Both the copy function and the assignment operator are doing this check. That seems like overkill to me unless there's a reason I'm missing this needs to be done.

review- because I don't want to add this copy function unless there's a good reason to do so, and the patch doesn't give a reason.
Comment 9 Michael Saboff 2010-06-29 11:32:06 PDT
Created attachment 60039 [details]
Latest revised patch

Eliminated Vector.h changes.  Cleaned up two review bot issues.
Comment 10 WebKit Review Bot 2010-06-29 11:33:50 PDT
Attachment 60039 [details] did not pass style-queue:

Failed to run "['WebKitTools/Scripts/check-webkit-style', '--no-squash']" exit_code: 1
JavaScriptCore/runtime/UString.h:178:  Tests for true/false, null/non-null, and zero/non-zero should all be done without equality comparisons.  [readability/comparison_to_zero] [5]
JavaScriptCore/runtime/UString.h:197:  Tests for true/false, null/non-null, and zero/non-zero should all be done without equality comparisons.  [readability/comparison_to_zero] [5]
Total errors found: 2 in 4 files


If any of these errors are false positives, please file a bug against check-webkit-style.
Comment 11 Darin Adler 2010-06-29 11:40:53 PDT
Comment on attachment 60039 [details]
Latest revised patch

ChangeLog was mismerged here. This removed some change log entries. Because of that, I set commit-queue- on this patch.
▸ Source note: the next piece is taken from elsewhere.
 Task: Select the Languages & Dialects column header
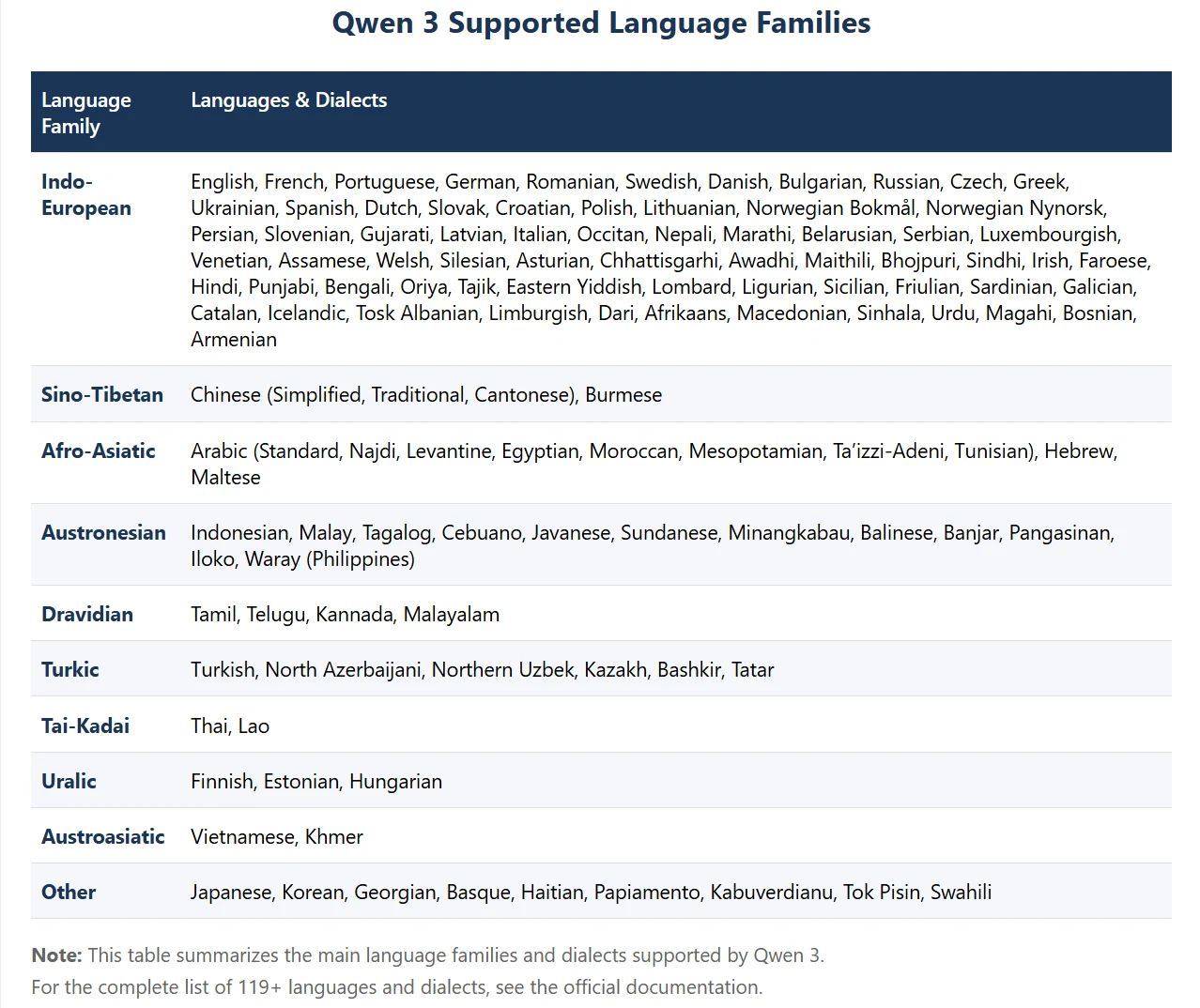tap(288, 99)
> +        if (size1 == 0)
> +            return true;

One strange thing about WebKit style is that we write such this as:

    if (!size1)
        return true;

And the style bot is telling you about that.

> -            return s2.size() == size && memcmp(s1.data(), s2.data(), size * sizeof(UChar)) == 0;
> +            return memcmp(d1, d2, size1 * sizeof(UChar)) == 0;

The style bot has the same complaint on the existing code on this line (not something you added). I personally think memcmp is an exception. I find it easier to read calls to memcmp and strcmp if there is an "== 0" to mean "==" or "!= 0" to mean "!=" or even "< 0" to mean "<".

r=me as is if we fix the change log before committing, but you could consider using !size1 to make the style bot happy
Comment 12 Michael Saboff 2010-06-29 14:27:49 PDT
Created attachment 60054 [details]
Patch with updated ChangeLog and minor fix.

ChangeLog and style bot fixes.
Comment 13 WebKit Review Bot 2010-06-29 14:33:46 PDT
Attachment 60054 [details] did not pass style-queue:

Failed to run "['WebKitTools/Scripts/check-webkit-style', '--no-squash']" exit_code: 1
JavaScriptCore/runtime/UString.h:197:  Tests for true/false, null/non-null, and zero/non-zero should all be done without equality comparisons.  [readability/comparison_to_zero] [5]
Total errors found: 1 in 4 files


If any of these errors are false positives, please file a bug against check-webkit-style.
Comment 14 WebKit Commit Bot 2010-06-29 15:01:39 PDT
Comment on attachment 60054 [details]
Patch with updated ChangeLog and minor fix.

Clearing flags on attachment: 60054

Committed r62148: <http://trac.webkit.org/changeset/62148>
Comment 15 WebKit Commit Bot 2010-06-29 15:01:44 PDT
All reviewed patches have been landed.  Closing bug.